No discurso desses liberais republicanos, a extensão dos direitos civis e
políticos só seria concretizada no regime das virtudes representado pela república,
em contraponto ao servilismo da monarquia. As balizas dessa cidadania eram
colocadas a partir do liberalismo, que não se confundia com os princípios
democráticos. Estando garantida a igualdade na liberdade, o passo essencial já
estaria colocado.
As ambivalências de um discurso que apresentava o negro de escravo
bondoso a criminoso potencial foram representativas da própria dinâmica de uma
sociedade que articulava liberalismo e teorias científicas raciais. Assim, para esses
republicanos liberais, o liberto seria um cidadão comum, que deveria ser integrado,
sem distinção, a categorias dos nacionais.
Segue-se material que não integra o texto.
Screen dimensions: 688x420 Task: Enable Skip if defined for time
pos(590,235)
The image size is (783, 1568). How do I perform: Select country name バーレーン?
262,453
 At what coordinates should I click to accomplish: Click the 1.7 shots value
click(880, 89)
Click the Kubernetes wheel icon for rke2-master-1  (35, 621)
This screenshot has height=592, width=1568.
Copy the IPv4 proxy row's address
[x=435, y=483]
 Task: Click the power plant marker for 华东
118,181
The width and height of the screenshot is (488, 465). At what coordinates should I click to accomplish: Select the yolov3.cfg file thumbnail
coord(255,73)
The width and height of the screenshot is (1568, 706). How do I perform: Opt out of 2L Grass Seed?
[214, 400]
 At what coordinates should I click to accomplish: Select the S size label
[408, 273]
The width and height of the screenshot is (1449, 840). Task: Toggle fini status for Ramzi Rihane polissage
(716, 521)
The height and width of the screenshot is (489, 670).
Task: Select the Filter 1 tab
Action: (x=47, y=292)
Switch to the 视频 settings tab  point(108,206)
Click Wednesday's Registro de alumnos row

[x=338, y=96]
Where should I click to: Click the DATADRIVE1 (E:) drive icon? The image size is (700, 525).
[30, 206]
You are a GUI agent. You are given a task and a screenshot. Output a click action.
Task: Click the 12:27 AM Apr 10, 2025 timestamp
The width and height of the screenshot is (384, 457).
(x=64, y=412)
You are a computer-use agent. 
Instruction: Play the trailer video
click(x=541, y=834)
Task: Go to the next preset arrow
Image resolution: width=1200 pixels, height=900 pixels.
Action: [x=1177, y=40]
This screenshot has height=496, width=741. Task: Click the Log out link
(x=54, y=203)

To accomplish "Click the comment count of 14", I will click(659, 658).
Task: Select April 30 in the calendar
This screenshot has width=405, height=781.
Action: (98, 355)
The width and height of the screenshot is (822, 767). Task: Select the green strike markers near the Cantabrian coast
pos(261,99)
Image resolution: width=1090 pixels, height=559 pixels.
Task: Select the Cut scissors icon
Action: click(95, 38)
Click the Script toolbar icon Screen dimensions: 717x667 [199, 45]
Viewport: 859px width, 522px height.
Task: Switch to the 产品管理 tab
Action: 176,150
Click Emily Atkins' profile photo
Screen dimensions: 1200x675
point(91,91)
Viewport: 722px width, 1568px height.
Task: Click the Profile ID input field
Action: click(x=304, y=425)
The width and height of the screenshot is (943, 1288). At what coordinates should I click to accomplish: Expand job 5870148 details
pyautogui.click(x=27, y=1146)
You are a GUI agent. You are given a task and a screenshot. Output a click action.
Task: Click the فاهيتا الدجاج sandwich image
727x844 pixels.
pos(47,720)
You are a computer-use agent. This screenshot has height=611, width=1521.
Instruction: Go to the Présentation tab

Entretanto, em nome de uma nação que
se pretendia civilizada e próspera, em condição de liberdade, o negro deveria passar
por mecanismo de controle para que o desenvolvimento do país não fosse
ameaçado.
Desta forma, a partir da razão individual e da razão nacional, um projeto de
nação livre e republicana, calcado nos princípios do liberalismo e do etnocentrismo
científico, foi veiculado pelos jornais O Paiz e a Gazeta Nacional.